Artificial intelligence creativity tools mimic human ability
Computational creativity seeks to understand and reproduce facets of human creativity. From songwriting to image creation, artificial intelligence creativity tools are on the rise.
While conversation about artificial intelligence is centered on augmenting the enterprise or adding value to daily lives, there is also unique interest and effort in applying AI to creative human pursuits. While artificial intelligence creativity might not seem relevant to enterprises, the use of machine learning to generate images and video, craft text for ad copy, marketing materials, press releases and speeches has definite impact in the business sector.
AI turns to text
AI systems that create and generate text of all forms have been used with surprisingly good results. Early experiments in natural language generation (NLG) were focused on converting numerical and quantitative data into a more natural narrative form. In the past, this would have required human analysts to spend hours poring over data to generate reports. However, AI-based systems can now easily complete content summarization and report generation with very similar levels of quality in just minutes.
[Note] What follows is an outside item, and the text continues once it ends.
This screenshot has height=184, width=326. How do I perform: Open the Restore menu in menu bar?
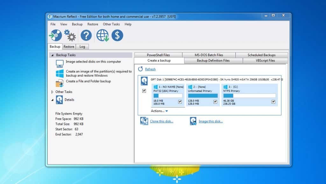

News organizations and media outlets -- ranging from Bloomberg, The Washington Post, The New York Times and Forbes -- have been using NLG systems to generate content for general consumption. Other companies in the financial, insurance, legal and healthcare industries are adopting AI-based NLG systems to generate content that can be consumed by nontechnical users. The user-friendly content produced includes financial reports in human-readable text form, synopses of healthcare records and data, and analysis of legal cases and intellectual property research for legal workers.
Recently, OpenAI released a deep learning neural network model that can generate entire paragraphs of coherent text from just a small block of introductory words, phrases and facts. OpenAI's artificial intelligence creativity platform focuses on maintaining coherence and accuracy at a large scale -- from 500 to thousands of words. Even in its limited released form, these pretrained neural network models are proving to be very helpful in generating longer-form content that would otherwise be the job of marketing, analysts or communications teams in an organization.
Generating audio, speech and music
Computer-generated speech has been around for decades -- however most of that generated speech comes from a list of preprogrammed output responses, or by combining words together from a preselected list. It's only recently that speech and audio are being generated without manual interference by systems that use AI and machine learning to generate good quality audio that mimics human speech.
In May 2018, Google demonstrated this at their Google I/O event with a demo of their Google Duplex intelligent assistant. The assistant was able to make phone reservations for a haircut and book restaurant reservations with the human on the other end of the call unaware they were speaking with a robot. The assistant generated conversations, responded to questions, and elaborated on information while using frequent human pauses, interjections and fillers.
In 2016, Adobe's VoCo preview showed ability to modify existing audio to say things speakers didn't actually say; using existing clips to change intent. These demos, still unfinished, show the power of AI-enabled voice and speech generation that could be used for a wide range of practical purposes.
In addition to human speech, AI is enabling a high-quality generation of music and other audio output. In 2018, YouTube personality Taryn Southern released a record produced and composed entirely by AI. While Southern provided inputs that controlled the feel of the music, the AI system was able to generate new music by synthesizing existing tracks. The immediate application of this technology is to produce original, royalty-free music for video background music or other applications.
Does this photo exist?
Some of the most powerful examples of artificial intelligence creativity tools are in the creation of images and video. Machine learning systems using deep learning approaches are able to create lifelike images of people that don't actually exist using GANS image compilation. Other AI-based systems can create original advertising copy and images, generate original film trailers for movies, and create new paintings mimicking and adhering to the style of notable artists.
The applications of artificial intelligence creative technology in the enterprise range from marketing departments generating original hyper-personalized advertisements to healthcare organizations generating helpful videos tailored to the specific needs of their patients. Whatever the intent, the use of machine learning to create images and video is on a path from fringe use to mainstream application.
The bigger question surrounding creative AI is, are these systems exhibiting real creativity or simply mimicking the creative ability of humans? Where does the line of adaptation and imitation end and creativity begin? While we seek the metaphysical answers, AI-based systems remixing human creative output to generate new results are proving to be extremely valuable for organizations in generating text, images and audio they need without requiring the human labor for creativity.